Si le pari peut s’avérer gagnant, il ne l’est pas dans la majorité des cas: 65% à 75% des managers seraient ainsi incompétents et feraient perdre plusieurs milliards d’euros de chiffre d’affaires aux entreprises chaque année, selon une étude de l'institut Hogan Assessments, spécialisé dans l’analyse de l’impact de la personnalité en entreprise. Les conséquences n’ont rien d’anodin: un mauvais manager est à son entreprise ce que l’iceberg est au Titanic. Ainsi, le manque de compétences managériales peut aller jusqu’à malmener les équipes, susciter des départs, générer une forte crise de la politique salariale, mais également créer un climat défavorable au travail et éloigner les clients.

Compétences nécessaires

Les entreprises doivent intégrer le fait que tout le monde ne veut – et ne peut – pas devenir manager.

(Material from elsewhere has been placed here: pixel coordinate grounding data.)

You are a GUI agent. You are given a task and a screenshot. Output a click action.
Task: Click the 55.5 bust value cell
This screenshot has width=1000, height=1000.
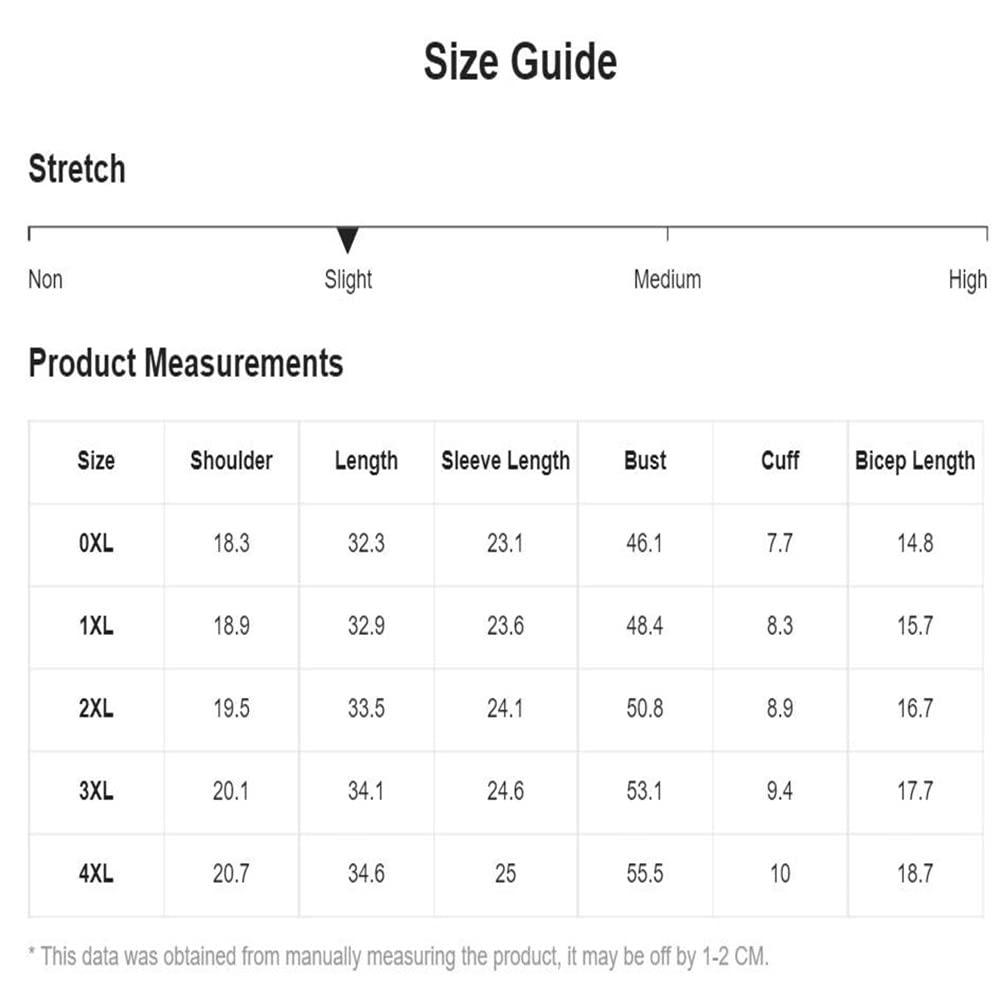pos(645,874)
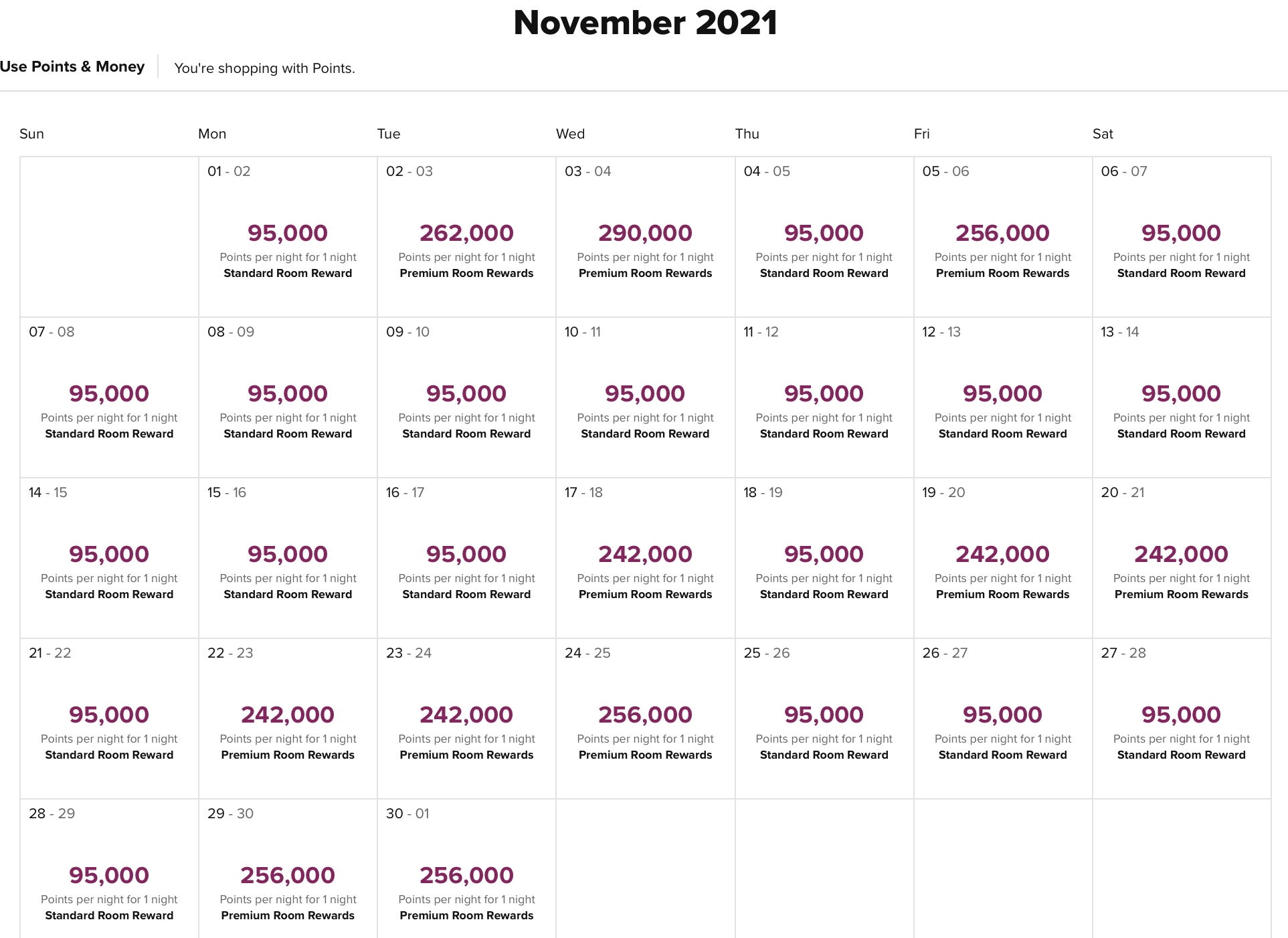Click the Use Points & Money link
This screenshot has height=938, width=1288.
coord(72,67)
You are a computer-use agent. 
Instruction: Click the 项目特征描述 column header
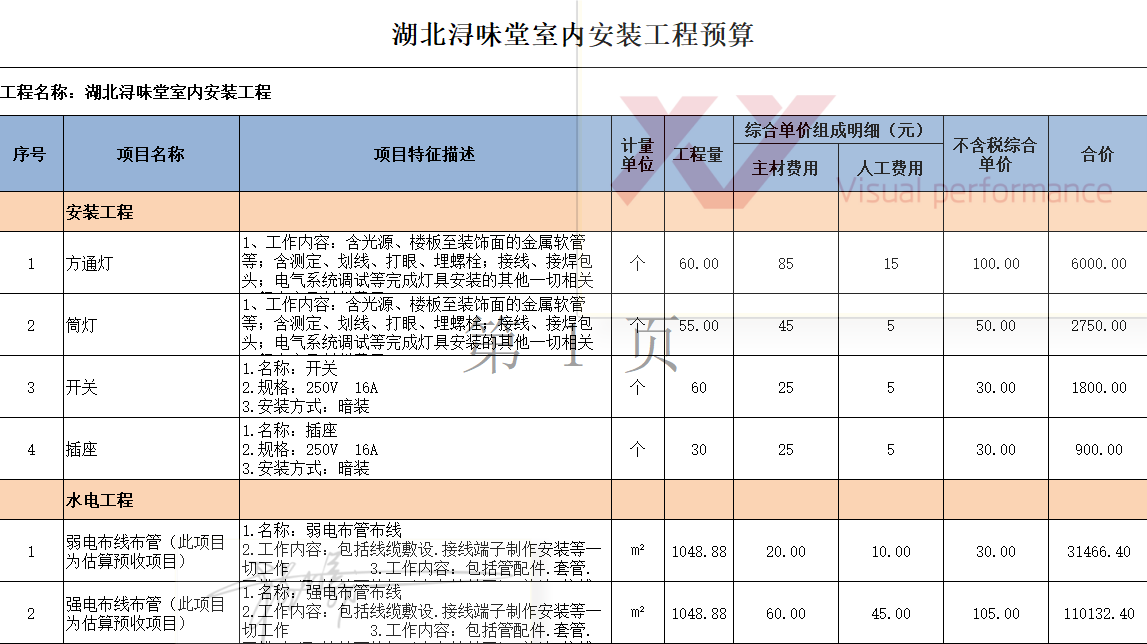click(424, 154)
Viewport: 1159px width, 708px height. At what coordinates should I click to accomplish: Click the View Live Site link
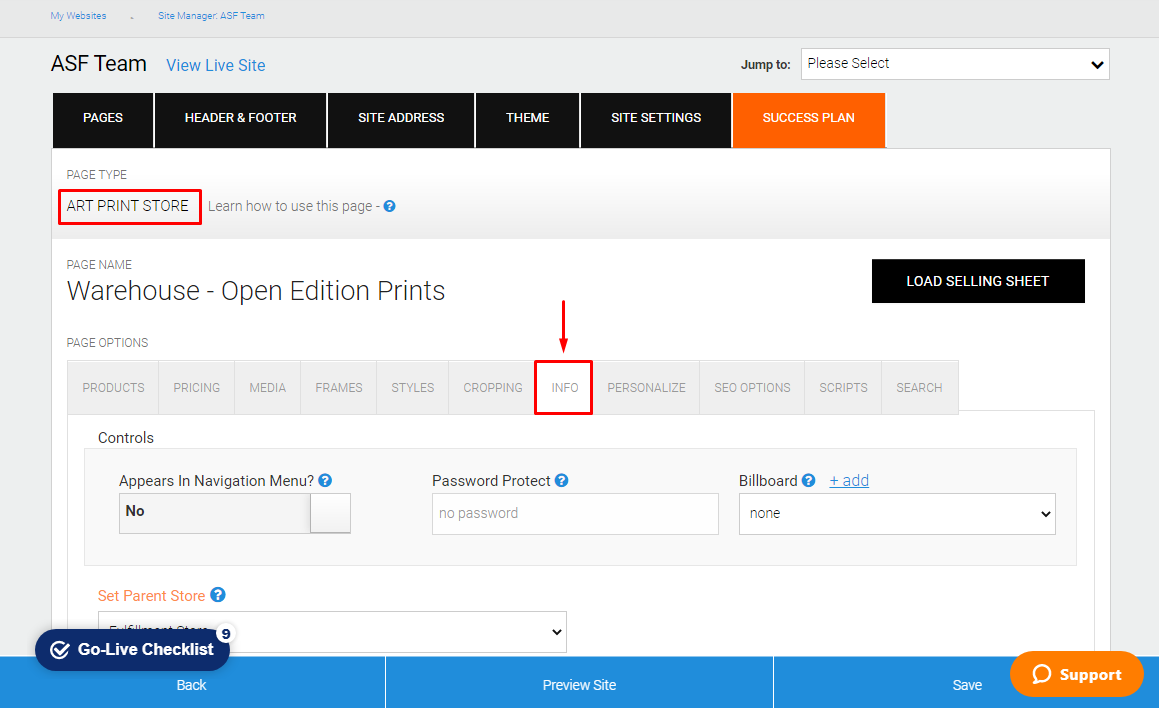coord(215,65)
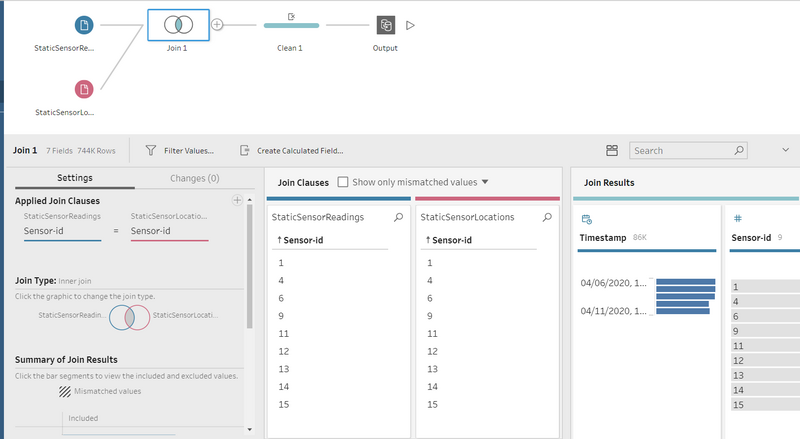Select the StaticSensorReadings input step icon

coord(84,25)
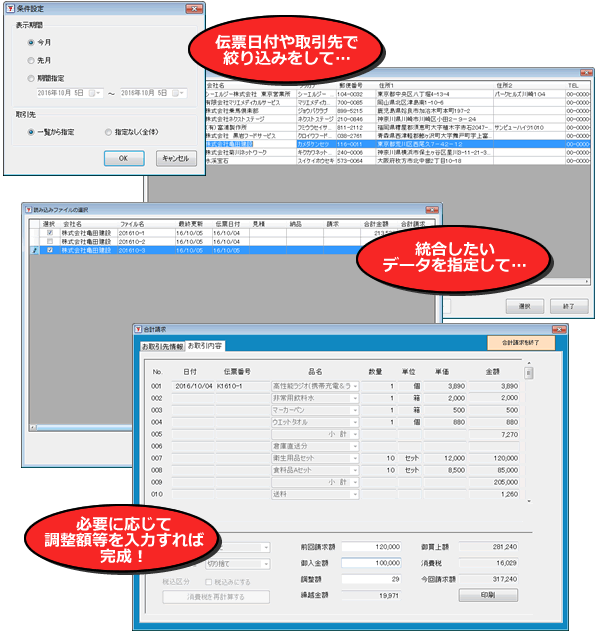This screenshot has width=595, height=634.
Task: Click the 印刷 print button
Action: point(488,595)
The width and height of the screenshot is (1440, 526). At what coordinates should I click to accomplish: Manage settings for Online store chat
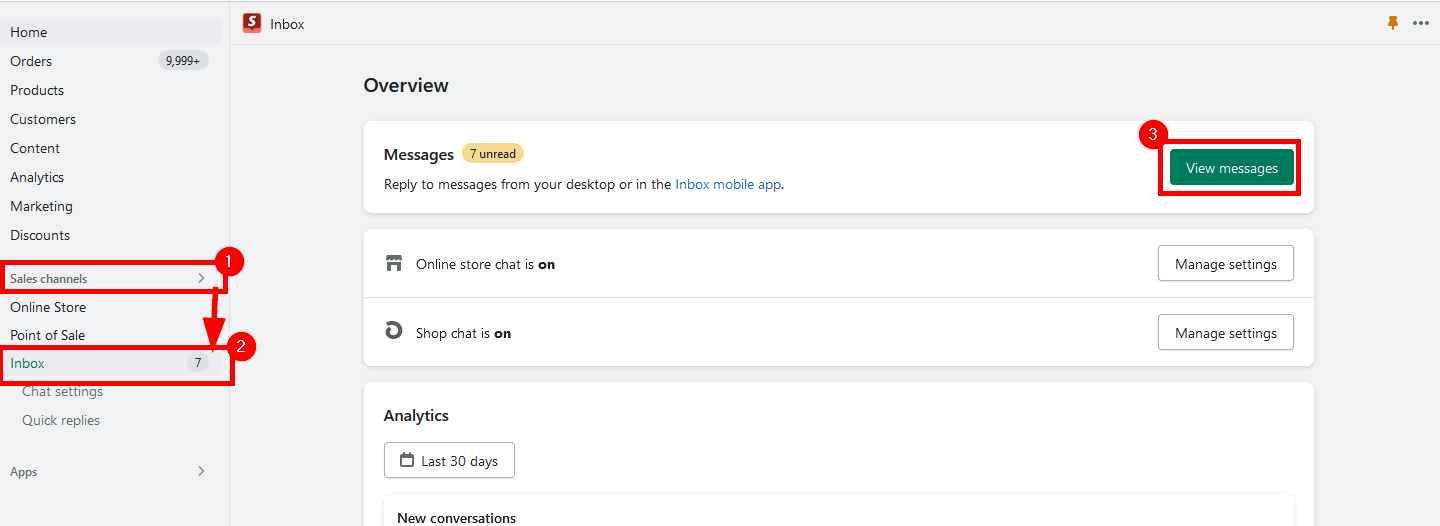pyautogui.click(x=1225, y=264)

En effet, si la motivation pour ce type d’évolution est primordiale, avoir les compétences nécessaires à ce nouveau rôle l’est tout autant. Des aptitudes comme la pédagogie, la patience ou l’écoute ne sont pas l’apanage de tous. Attention cependant: le management ne doit pas être réduit à ces seules soft skills. Aujourd’hui, nombreuses sont les entreprises qui considèrent encore que les formations en management sont une perte d’argent. Ce n’est pas le cas. Le rôle de manager est primordial au sein de l’entreprise, car s’il doit gérer son équipe, son équipe doit également pouvoir s’appuyer sur lui pour construire sa carrière. Et, pour cela, être sympa ne suffit pas.

Les jeunes salariés ont bien compris que manager n’est pas une fin en soi: la plupart n’aspire pas à cela. Les entreprises, en revanche, ont encore du chemin à faire pour, d’une part, dé-systémiser la promotion verticale et, d’autre part, s’ouvrir à d’autres formes d’évolutions, comme changer le quotidien, favoriser la spécialisation, miser sur la formation ou construire des ponts d’un métier à l’autre. Les possibilités sont multiples. Mais pour les voir, encore faut-il ouvrir les yeux.